动物组织中的核酸提取与鉴定

动物组织中核酸的提取与鉴定

一、原理

根据核糖核蛋白与脱氧核糖核蛋白在一定浓度的氯化钠溶液中的溶解度不同进行分离，然后用蛋白质变性沉淀剂去除蛋白，使核酸释放出来，再利用核酸不溶于乙醇的性质将核酸析出，达到分离提纯的目的。

二、试剂

1.地衣酚（orcinol）试剂：

称取100mg地衣酚溶于100ml 浓盐酸中，再加入100mgFeCl3·6H2O，该溶液应在使用前新鲜配制。

2.二苯胺试剂：

称取1g二苯胺（经重结晶）溶入100ml冰醋酸中，再加入2.75ml浓H2SO4摇匀，冰箱内保存备用。

3. 0.14mol/L氯化钠溶液（内含0.01mol/L柠檬酸），250ml；

4. 1mol/L氯化钠溶液，250ml；

5. 95%乙醇（冷）；

6. 氯仿；

7. 异戊醇

三、器材

a)冷冻离心机（3000rpm）

b)组织捣碎机或组织匀浆器

c)不锈钢剪刀

d)冰浴

e)试管、试管夹

f)量筒、吸管

g)带塞比色管、带塞离心管

h)玻棒、烧杯

i)电炉等

三、方法

1. 制匀浆

将新鲜肝脏或冷冻肝脏称重后用冷的0.14mol/L氯化钠溶液（内含0.01mol/L柠檬酸）洗去血水，用不锈钢剪刀将肝脏剪成碎块，放入组织捣碎机中加入2倍体积的0.14mol/LNaCl 溶液（内含0.01mol/L柠檬酸）制备匀浆。
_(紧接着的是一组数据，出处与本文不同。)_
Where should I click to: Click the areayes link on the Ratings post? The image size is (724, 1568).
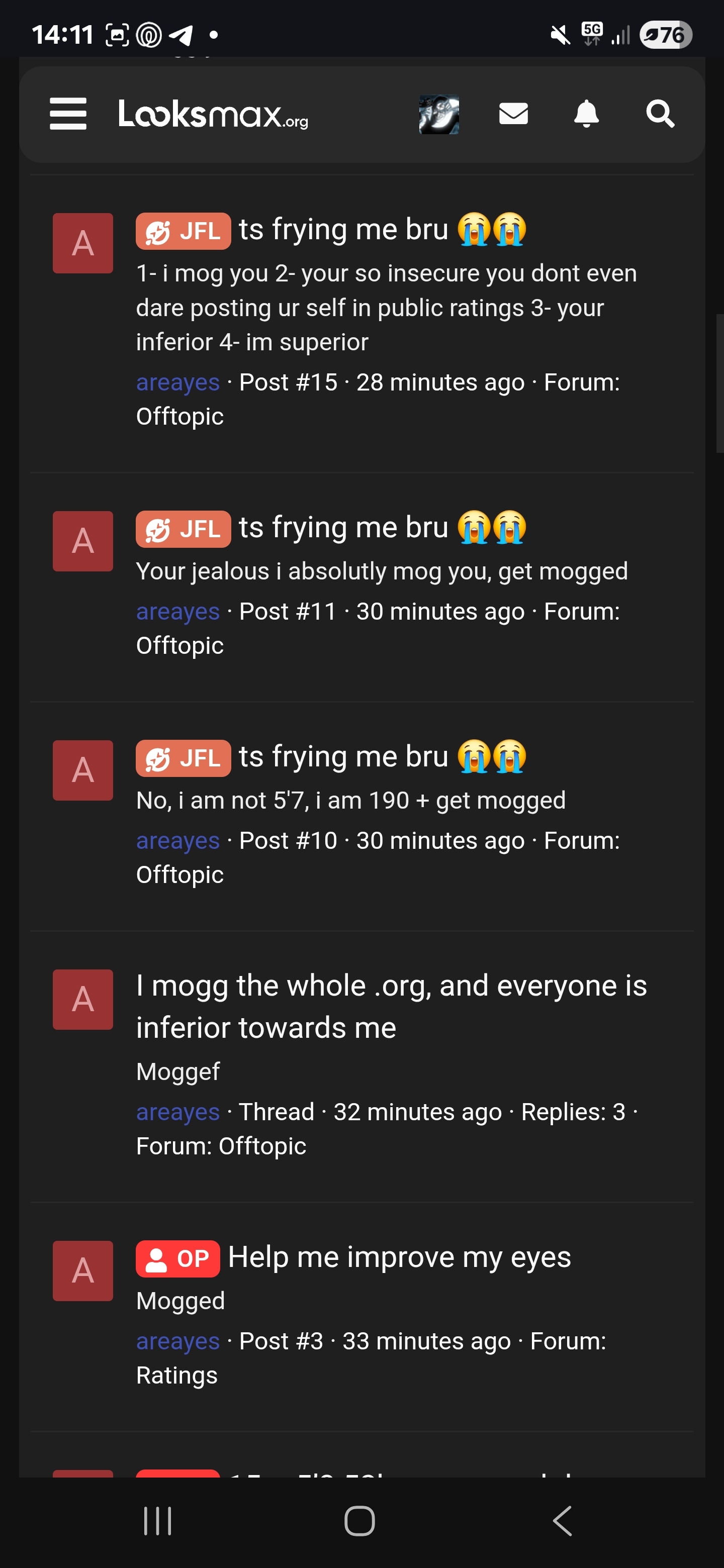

将匀浆置离心机中离心20min（3000rpm）。上层液倾出留待抽提RNA ，下层用二倍体积冷的1mol/LNaCl溶液抽提1h，待分离DNA核蛋白。

2. 核酸的抽提

2.1RNA的提取

0.14mol/L的NaCl抽提液（内含RNA核蛋白）加入等体积的氯仿和1/40体积的异戊醇，置带塞离心管中，振摇30min，此时提取液为乳白色混悬液，以3000rpm离心15min，离心物呈三层。

用滴管吸出上层清液，在低温下加入1.5~2倍的冷95%乙醇，并轻轻搅拌。低温放置15min，3000rpm离心10min，弃去上清液，即得RNA颗粒状沉淀，待定性。

2.2DNA的抽提

将抽提1h的1mol/LNaCl匀浆悬液以3000rpm离心20min，弃去沉淀，将其上清液倒入带塞的离心管中，加入等体积的氯仿及1/40体积的异戊醇振摇30min，离心20min。将其上清液加入2倍体积的冷95%乙醇，边加边摇，抽出玻棒，纤维状DNA就缠绕在玻棒上待定性。

每次都需采用冷冻离心。

3. 定性试验

3.1RNA的呈色反应

取2支干净试管，一管加入1.5ml RNA溶液，另一管加入蒸馏水1.5ml，向两管中加入3ml地衣酚试剂，于沸水中加热10min，由黄色变为绿色为阳性反应。

3.2DNA的呈色反应

取2支干净试管，一管加入1.5mlDNA溶液，另一管加入蒸馏水1.5ml，向两管中加入3ml二苯胺试剂，于沸水中加热10min，由乳白色变为蓝色为阳性反应。

五、注意事项

在提取分离纯化核酸时，为了保持核酸的完整性，防止核酸变性降解，操作时必须防止过酸或过碱。全部过程应在低温下(0℃左右)进行，必要时还需加入抑制剂，以抑制核酸酶的作用。

加氯仿、异戊醇后振摇要充分，但又不能太剧烈，以防DNA断裂。